Search the listing for the word "agent" and return each line that contains it.

::::::

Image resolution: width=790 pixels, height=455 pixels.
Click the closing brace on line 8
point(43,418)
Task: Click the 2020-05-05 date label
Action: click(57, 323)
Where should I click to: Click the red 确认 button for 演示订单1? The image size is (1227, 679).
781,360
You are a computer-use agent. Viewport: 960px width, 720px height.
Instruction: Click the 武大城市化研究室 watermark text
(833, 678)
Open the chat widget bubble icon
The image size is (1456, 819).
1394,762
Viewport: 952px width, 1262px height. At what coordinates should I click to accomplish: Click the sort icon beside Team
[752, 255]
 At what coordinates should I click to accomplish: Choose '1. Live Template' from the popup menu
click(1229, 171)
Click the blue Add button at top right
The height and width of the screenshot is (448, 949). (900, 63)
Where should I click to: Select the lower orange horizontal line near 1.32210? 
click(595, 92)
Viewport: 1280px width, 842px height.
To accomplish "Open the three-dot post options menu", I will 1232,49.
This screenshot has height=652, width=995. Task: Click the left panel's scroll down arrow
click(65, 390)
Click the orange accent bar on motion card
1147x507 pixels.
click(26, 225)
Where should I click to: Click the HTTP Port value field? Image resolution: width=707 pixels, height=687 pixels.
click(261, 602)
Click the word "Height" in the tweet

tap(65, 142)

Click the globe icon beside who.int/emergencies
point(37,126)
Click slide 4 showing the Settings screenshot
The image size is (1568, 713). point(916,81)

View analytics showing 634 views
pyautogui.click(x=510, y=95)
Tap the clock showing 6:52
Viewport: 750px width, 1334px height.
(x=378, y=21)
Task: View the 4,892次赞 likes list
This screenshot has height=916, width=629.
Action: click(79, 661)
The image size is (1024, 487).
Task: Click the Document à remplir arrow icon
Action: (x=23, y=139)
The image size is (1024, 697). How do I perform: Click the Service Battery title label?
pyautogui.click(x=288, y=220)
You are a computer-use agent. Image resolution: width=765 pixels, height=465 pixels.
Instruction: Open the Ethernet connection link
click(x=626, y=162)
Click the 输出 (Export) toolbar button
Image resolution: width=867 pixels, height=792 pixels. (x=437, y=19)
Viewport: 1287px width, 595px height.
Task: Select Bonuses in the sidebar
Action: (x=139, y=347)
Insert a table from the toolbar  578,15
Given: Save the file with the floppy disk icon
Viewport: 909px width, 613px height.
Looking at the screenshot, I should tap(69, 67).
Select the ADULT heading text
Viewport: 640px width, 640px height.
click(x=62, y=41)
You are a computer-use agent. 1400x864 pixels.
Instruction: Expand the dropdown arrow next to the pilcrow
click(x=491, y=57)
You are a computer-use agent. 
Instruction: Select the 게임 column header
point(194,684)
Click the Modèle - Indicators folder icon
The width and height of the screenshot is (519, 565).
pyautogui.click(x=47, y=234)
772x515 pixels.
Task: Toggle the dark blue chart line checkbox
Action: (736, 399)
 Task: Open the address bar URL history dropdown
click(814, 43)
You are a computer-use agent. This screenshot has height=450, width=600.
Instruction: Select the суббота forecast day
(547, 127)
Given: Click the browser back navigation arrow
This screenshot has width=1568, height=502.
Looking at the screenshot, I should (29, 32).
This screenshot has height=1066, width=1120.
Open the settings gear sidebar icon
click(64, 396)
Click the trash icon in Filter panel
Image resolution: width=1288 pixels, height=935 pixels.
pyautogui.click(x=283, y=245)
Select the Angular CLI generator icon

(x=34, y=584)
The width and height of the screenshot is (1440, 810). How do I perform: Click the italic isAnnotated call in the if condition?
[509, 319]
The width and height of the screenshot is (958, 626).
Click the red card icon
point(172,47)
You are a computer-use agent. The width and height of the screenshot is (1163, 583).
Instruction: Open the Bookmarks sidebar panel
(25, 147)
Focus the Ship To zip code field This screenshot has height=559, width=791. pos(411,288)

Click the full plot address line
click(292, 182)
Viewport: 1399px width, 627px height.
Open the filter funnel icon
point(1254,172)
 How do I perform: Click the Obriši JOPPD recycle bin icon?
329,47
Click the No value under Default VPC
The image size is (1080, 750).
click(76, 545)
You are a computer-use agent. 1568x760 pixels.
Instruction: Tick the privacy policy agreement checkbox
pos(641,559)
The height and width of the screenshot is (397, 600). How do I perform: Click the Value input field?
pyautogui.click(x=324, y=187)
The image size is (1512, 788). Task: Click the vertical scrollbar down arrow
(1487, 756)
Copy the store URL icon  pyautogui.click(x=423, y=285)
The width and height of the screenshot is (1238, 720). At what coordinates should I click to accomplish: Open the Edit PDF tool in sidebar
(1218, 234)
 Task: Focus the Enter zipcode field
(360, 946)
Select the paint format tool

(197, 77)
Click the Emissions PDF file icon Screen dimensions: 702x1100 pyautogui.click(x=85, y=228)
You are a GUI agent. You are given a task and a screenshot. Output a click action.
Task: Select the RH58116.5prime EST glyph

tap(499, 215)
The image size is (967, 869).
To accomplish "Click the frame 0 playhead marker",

::::::

Exercise answer:
You are a computer-use agent. Viewport: 960px width, 720px height.
You are a computer-use agent. Image resolution: width=765 pixels, height=465 pixels.
You are a computer-use agent. 1400x864 pixels.
You are a computer-use agent. 
You are a computer-use agent. This screenshot has height=450, width=600.
You are a computer-use agent. The width and height of the screenshot is (1163, 583).
You are a computer-use agent. 1568x760 pixels.
You are a GUI agent. You are given a task and a screenshot. Output a click action.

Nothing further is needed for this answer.